I mentioned that I don’t feel any particular social pressure to take on the trappings of “grown-uppiness.” I’ll draw a line between being a “grown-up”—which comes with all the expected obligations like marriage, children, home-ownership, etc—and being an adult—living well within a dignified role in society, educating yourself so you can contribute, honoring responsibilities, having empathy, being a citizen, defining and living the life you want, and the other good stuff that makes the world get along a little better than it would otherwise. I am an adult, but I am not a grown-up. There are many, many more like me.
After thinking about it for a few days, it seems to me that the bad articles are looking for grown-ups instead of adults. Grown-up is a flavor of adulthood that’s been the dominant version for the last century or so. Grown-up is the 20th century adult. Here in the 21st century, the changes that sprung up at the end of the last are finally taking root—choices about how to live a life, educate yourself, participate in a community, and rear a family (whether that’s with a partner and kids, a network of close friends, or some combination of all that). There’s greater variety in adults, so if you have a narrow criteria, you’ll leave worrying that the world is stuck in arrested development. You might even go off and write an opinion piece for the Times.
The bad articles mistake choices as requirements and requirements as choices. A few common examples I’ve seen:
- Most articles cite children as a requirement for adulthood. But between women’s reproductive rights, the pill, and a larger scientific and socially-acceptable window for child rearing, the grown-up requirement of having children is now a choice—not just of timing, but whether to have kids at all.
- Home-ownership is a “requirement” that is less and less likely as my generation becomes increasingly urban and property costs soar. Home-ownership is a very North American ideal, however. For example, most Germans don’t own their homes—they rent. [2]
- The older generations participate in a double speak when it comes to education: faulting my generation for not launching into careers and stable income by their 20s, while helping to produce a world that necessitates more and more formalized education for roles of diminishing consequence.

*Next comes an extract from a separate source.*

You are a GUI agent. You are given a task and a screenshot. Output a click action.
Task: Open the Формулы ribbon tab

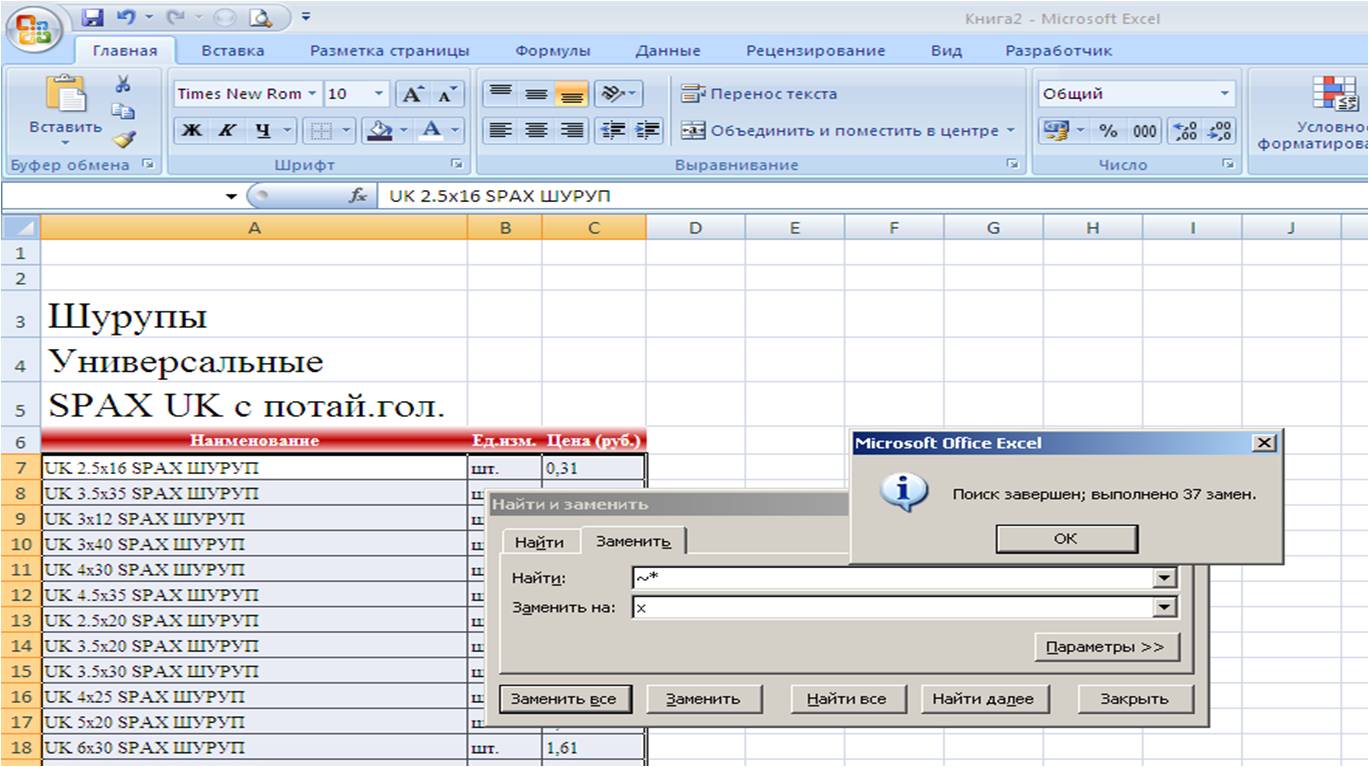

- The social pressures around becoming a “grown-up” are lessening. This doesn’t mean people aren’t becoming adults. I’m actually glad the grown-up is dying—we need the space to have versions of adulthood for people who don’t happen to be straight, white, and cis-gendered [3]. I look forward to fewer noun-based versions of adulthood (spouse, house, kids) and more verb-based visions of adulthood. The future is a lot less scary if you believe an adult is someone who wields autonomy, empathy, and responsibility with an even hand. I’ve been looking around, and come to realize that there’s just as much of that—and maybe even more—than ever before.
Yours,
F
note to designers: the following footnotes / side notes (designer to determine based on their layout):
[1] Frank Chimero is a professional designer, amateur human, and intelligent idiot. frankchimero.com
[2] Germany’s homeownership rate ranks among the lowest in the developed world, and nearly dead last in Europe, though the Swiss rent even more. Comparative data exists from 2004, the last time the OECD updated its numbers. And though those data are old, we know Germany’s homeownership rate remains quite low. It was 43% in 2013.
qz.com/167887/germany-has-one-of-the-worlds-lowest-homeownership-rates
[3] Cisgender and cissexual (often abbreviated to simply cis) describe related types of gender identity where individuals’ experiences of their own gender match the sex they were assigned at birth. Sociologists Kristen Schilt and Laurel Westbrook define cisgender as a label for “individuals who have a match between the gender they were assigned at birth, their bodies, and their personal identity” as a complement to transgender.